Thursday, October 09, 2008

Daddy's Closet, Sabbath Rest

It’s been over a year since my father died, and my sister and I made multiple attempts to come to my mother’s house so we could go through his clothes and give them away but were never up to the task.

We finally made it this past week and made reasonably quick work of what we needed to do. My dad has been quite the clotheshorse in his day, and still had some nice suits hanging in the back of his closet. As we were going through his things, I was struck again by the contrasts in his life. He had always taken good care of his clothes. Until dementia got to him in the end, everything was always carefully hung up or folded. Good use of shoe trees meant that his shoes tended to last a long time. But the piles of paper that plagued him . . . oh my.

After we finished my father’s closet, my mother invited us to consider tackling what we had privately called her “Fibber McGee” closet. For those too young to know, “Fibber McGee and Molly” was the name of a famous radio show from the 1930’s to the 1950’s.

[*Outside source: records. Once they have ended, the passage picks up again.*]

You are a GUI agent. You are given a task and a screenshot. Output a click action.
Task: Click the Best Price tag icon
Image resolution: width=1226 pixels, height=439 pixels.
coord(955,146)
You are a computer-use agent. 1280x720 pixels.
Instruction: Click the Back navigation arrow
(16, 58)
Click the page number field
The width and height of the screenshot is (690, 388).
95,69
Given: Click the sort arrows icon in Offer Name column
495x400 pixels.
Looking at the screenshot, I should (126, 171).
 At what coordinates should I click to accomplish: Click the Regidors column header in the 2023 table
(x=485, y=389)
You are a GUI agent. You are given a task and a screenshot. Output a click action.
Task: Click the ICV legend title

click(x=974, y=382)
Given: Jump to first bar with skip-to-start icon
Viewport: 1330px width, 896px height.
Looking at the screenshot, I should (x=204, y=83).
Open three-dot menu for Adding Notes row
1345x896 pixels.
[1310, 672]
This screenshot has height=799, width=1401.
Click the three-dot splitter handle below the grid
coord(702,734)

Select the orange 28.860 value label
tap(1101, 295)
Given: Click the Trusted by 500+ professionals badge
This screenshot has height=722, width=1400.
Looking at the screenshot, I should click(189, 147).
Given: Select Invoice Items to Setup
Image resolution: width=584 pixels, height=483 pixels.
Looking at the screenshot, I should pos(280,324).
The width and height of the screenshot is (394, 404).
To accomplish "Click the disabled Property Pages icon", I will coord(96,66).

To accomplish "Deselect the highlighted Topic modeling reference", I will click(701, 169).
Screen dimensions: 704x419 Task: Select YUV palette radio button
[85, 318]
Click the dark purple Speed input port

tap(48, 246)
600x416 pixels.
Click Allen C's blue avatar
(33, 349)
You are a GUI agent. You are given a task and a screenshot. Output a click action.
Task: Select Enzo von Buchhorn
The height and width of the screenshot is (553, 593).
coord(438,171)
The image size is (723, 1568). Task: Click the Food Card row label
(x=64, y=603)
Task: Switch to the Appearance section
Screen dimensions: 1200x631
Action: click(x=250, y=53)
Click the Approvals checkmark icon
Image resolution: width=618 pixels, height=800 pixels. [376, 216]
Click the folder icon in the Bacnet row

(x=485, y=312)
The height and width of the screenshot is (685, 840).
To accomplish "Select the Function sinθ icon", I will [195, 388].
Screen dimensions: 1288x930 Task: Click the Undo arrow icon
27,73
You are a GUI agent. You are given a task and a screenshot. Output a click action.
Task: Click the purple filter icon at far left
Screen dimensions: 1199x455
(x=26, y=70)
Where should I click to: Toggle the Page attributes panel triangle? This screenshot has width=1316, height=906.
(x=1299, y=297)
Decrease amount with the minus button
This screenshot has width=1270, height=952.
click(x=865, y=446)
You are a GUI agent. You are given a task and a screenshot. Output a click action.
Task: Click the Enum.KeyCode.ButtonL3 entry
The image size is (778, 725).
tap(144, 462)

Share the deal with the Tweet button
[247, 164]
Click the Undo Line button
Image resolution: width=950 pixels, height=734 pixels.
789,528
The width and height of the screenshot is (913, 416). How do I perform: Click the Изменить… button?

The “closet” was a running gag about an overstuffed closet they periodically opened and then, after being buried by a cascade of stuff, decided that they needed to “clean out one day.”’ Of course, that day never arrived.

For us, the long awaited day had arrived. Bravely, my sister and I ventured in. Bags of clothes long meant to be given away were placed in the garage sale stack. Unidentifiable and broken things headed for the trash. A bag of old photographs now sits on my desk, waiting until I can go through them and see what might be worth keeping. Nothing too hard—we were working rapidly and efficiently.

And then I found stacks and stacks of notebooks, mostly 8 ½ by 5 inches in size, many blank, but others with notes that my mother had made over the years. Lists of things to do, ideas for the Sunday School news column she has written weekly for 40 years now, detailed planning for the house she and my dad built 25 years ago, drafts of letters that she was writing

Paperwork, as some of you know, is my family nemesis. All of us struggle with keeping it under control, deciding what to toss and what to keep. Genetically, I figure I have no hope since both my mother and dad had the same tendencies. And so I opened these notebooks with these snippets of my family’s life, and was immediately mesmerized. Nothing earth-shaking, just bits of memories flooding my brain from the words on the page.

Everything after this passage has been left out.